Mary Ziegler, a law professor and family planning historian at Florida State University, said she thinks Kavanaugh would favor a more gradual approach, finding that increasingly restrictive laws do not impose an "undue burden" on women — the standard set in the landmark 1992 case that started with challenging Pennsylvania statutes on abortion, Planned Parenthood v. Casey.

"Is he going to chip away at abortion rights? Yes," she said. "Is he going to overturn Roe? I think he's more likely to work within the 'undue burden' framework to impose more restrictions."

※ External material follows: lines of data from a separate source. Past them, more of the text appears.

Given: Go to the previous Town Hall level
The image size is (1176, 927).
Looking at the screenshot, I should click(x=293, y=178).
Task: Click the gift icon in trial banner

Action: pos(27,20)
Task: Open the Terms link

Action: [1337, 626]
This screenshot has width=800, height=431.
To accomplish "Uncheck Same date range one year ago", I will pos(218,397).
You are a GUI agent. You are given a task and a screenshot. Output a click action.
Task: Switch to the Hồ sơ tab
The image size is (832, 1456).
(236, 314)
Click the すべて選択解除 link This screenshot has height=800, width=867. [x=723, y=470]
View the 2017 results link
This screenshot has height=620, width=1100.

Republicans praised Trump's pick as an experienced jurist known for his thoughtfulness on the bench.

"Based on his reputation and resumé, Judge Kavanaugh appears to have the intellect and experience necessary to serve on our nation's highest court," said Sen. Pat Toomey (R,, Pa.) in a statement.

Senate Majority Leader Mitch McConnell (R,, Ky.) in a statement called Kavanaugh a "superb choice" whose judicial record "demonstrates a firm understanding of the role of a judge in our republic: setting aside personal views and political preferences in order to interpret our laws as they are written."